My initial thoughts were that it was some sort of thermal buffer with
a thermal gradient up its length. Smoothing out any steps when
tunring boilers on and off.
- In PipingDesign@yahoogroups.com, "Steve McKenzie" <Mechproj@x>
wrote:
> Hi Mike
> I assume you have either LTHW or MTHW boilers feeding some
radiators or fin
> coil units. With this type of boiler, best performance is normally
achieved
> by maintaining a fairly constant flow rate through the boilers and
varying
> the firing rate according to the boiler discharge temperature,
modified by
> boiler differential temperature. The heating distribution mains is
normally
> variable volume with constant differential pressure across the
distribution
> circuits. This means that the distribution mains flow rate varies
with the
> heat demand, but a constant flow rate through the boiler is
required.
> There are normally two approaches to this. The first is to use an
injection
> system.
> This has two duty pumps; one to circulate through the boiler at a
fairly
> constant rate, and a second to circulate through the (secondary)

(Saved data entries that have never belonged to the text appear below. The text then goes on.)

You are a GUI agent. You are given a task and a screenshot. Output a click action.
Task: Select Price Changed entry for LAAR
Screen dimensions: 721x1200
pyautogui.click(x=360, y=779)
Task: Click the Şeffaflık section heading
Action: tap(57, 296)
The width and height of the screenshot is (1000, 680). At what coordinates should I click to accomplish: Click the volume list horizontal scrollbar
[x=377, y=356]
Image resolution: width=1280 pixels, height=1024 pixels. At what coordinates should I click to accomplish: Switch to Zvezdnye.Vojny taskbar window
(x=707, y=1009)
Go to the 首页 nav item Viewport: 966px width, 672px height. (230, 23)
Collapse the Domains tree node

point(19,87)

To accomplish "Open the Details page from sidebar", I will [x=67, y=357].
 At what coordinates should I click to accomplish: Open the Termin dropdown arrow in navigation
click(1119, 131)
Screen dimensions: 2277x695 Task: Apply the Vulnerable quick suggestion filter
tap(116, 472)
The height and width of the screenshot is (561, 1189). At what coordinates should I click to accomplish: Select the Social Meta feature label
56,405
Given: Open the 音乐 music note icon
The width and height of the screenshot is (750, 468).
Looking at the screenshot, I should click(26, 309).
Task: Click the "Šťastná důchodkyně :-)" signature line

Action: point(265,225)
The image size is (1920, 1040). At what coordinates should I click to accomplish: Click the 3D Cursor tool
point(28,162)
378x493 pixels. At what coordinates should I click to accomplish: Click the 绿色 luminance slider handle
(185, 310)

> distribution system. Heated boiler water is bled off the primary
circuit
> into the secondary via a control valve. The valve is controlled by
the
> secondary circuit flow temperature. This is the only way to go when
> distribution circuit pressure loss is high (long pipe runs).
> The second is to use the primary boiler circuit and pump with an
orifice
> plate or control valve to generate a pressure difference for the
> distribution mains and circuits. Good for short runs and low
pressure drops.
> As hot water rises, a bit more head is available by buoyancy but
the effect
> is normally not much.This is probably the intent of your low loss
header -
> very little if you are using pumps.
> If you have a natural convection system you will have no pumps,
very large
> pipes, temperature control will be difficult and you will
definitely need
> the low loss header.
> Natural convection can be and is engineered (e.g. nuke subs to
eliminate
> pump noise) but it seldom has a place nowadays in general
engineering single
> phase distribution services.
> A couple of diagrams sure would help.
>
> Cheers
>
> Steve Mckenzie
>
>
> -----Original Message-----
> From: mikekdixon [mailto:mikekdixon@y...]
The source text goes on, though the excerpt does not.